Zig Ziglar said, “Every obnoxious act is a cry for help.” Wow! What an amazing way to reframe being attacked. It’s not easy, mind you, in the heat of the moment. But imagine how different life would be if we lived with that sort of compassion.
About twenty five years ago, I was physically attacked in a case of mistaken identity. At the time I was working as a youth worker on the streets of inner Sydney. This enraged guy held me up against a wall with one fist around my neck and a knife pointed at my jugular. He demanded his money back. I told him I didn’t know what he was talking about, but he wasn’t buying it.
Something amazing happened in that moment. Among the many emotions I had, the strongest was sadness. I thought to myself, “This guy must be in trouble to be acting like this.” I spontaneously relaxed my whole body. It went so limp that his hand fell off my neck like water. After a little more argy bargy, he finally gave up and said that the guy he planned to kill looked just like me. It was a happy ending, at least for me.

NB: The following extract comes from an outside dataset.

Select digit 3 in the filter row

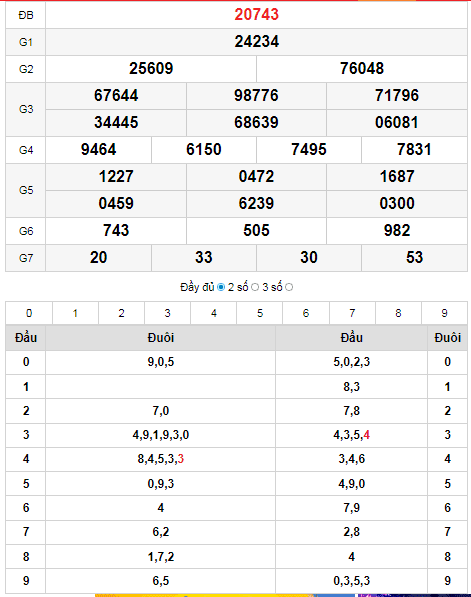tap(167, 313)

It struck me that this is a metaphor for not taking things personally. Anger is almost ALWAYS a case of mistaken identity. Everything that annoys or enrages us in other people is something we haven’t faced in ourselves. Getting involved in other peoples’ anger is like the Irishman who found two people brawling in the street and asked, “Is this a private fight or can anyone get involved?” Another person’s anger is NOT your fight.
It’s like the sign at the zoo, “Don’t feed the lions.” Don’t feed anger. It’s a misplaced primal scream. Feed the real hunger, which is a plea for understanding. It’s their cry for help. The question is how we answer the cry. It starts with compassion. I’m not talking about pity, or pop psychologizing someone in the heat of their rage. That will make it worse. I’m talking about genuinely feeling compassion for the other person, and hearing their pain.

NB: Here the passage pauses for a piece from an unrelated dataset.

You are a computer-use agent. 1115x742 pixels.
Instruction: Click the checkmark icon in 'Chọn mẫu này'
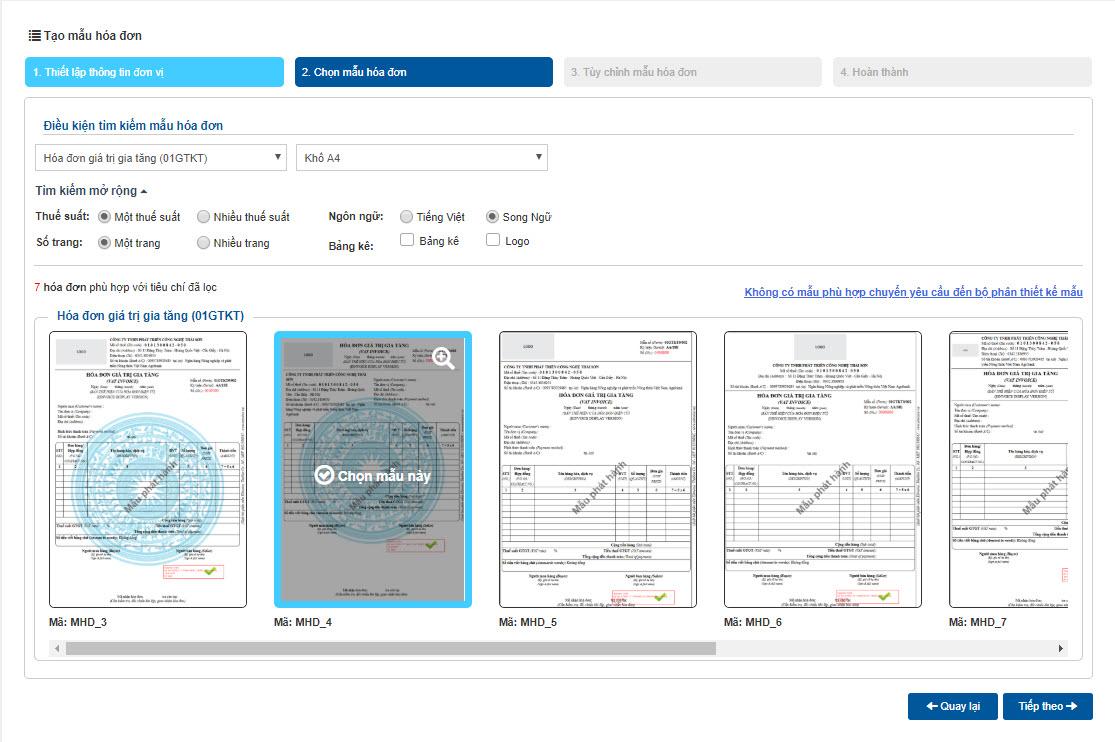[x=323, y=475]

You can’t take away someone else’s pain, but it’s amazing how much compassion helps. Next time you are attacked you have a choice. You can attack back and end up in a smack down of mistaken identity, or you can feel compassion.

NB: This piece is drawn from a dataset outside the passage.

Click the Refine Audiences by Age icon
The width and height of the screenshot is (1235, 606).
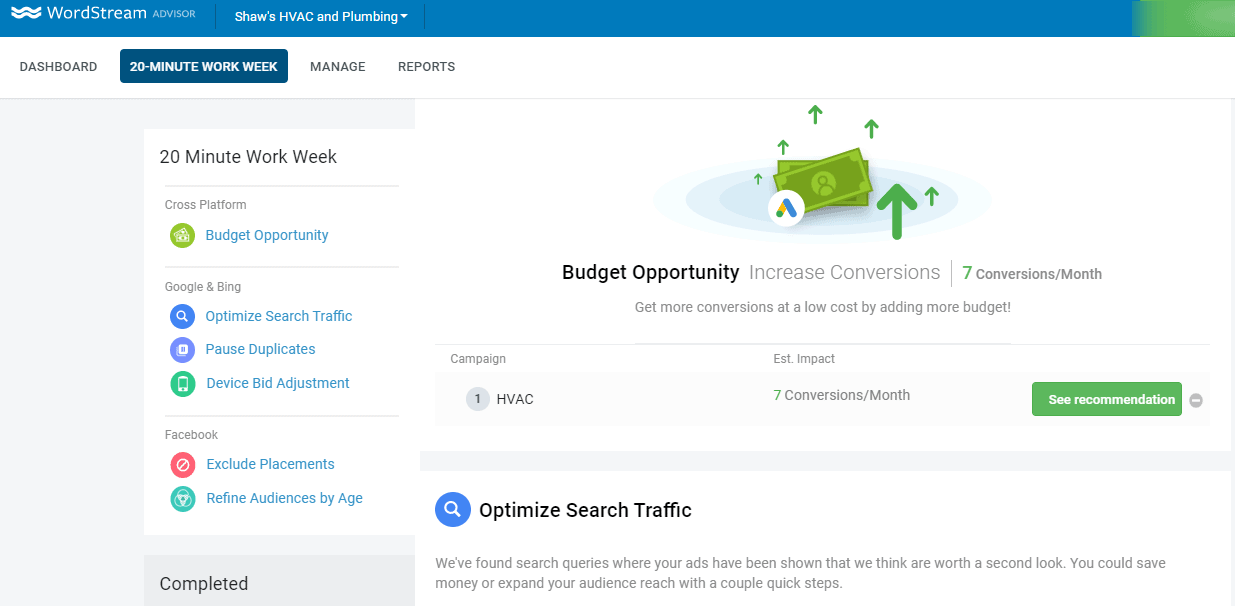click(x=182, y=499)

A Course In Miracles says, “Every communication is either an extension of love or a call for love.”
Treat every interaction this way and there will be so much less suffering.
Every attack is a cry for help. Make your every word an extension of love.
Don Miguel Ruiz sums it up perfectly in The Four Agreements,
Don’t take anything personally. Nothing others do is because of you. What others say and do is a projection of their own reality, their own dream. When you are immune to the opinions and actions of others, you won’t be the victim of needless suffering.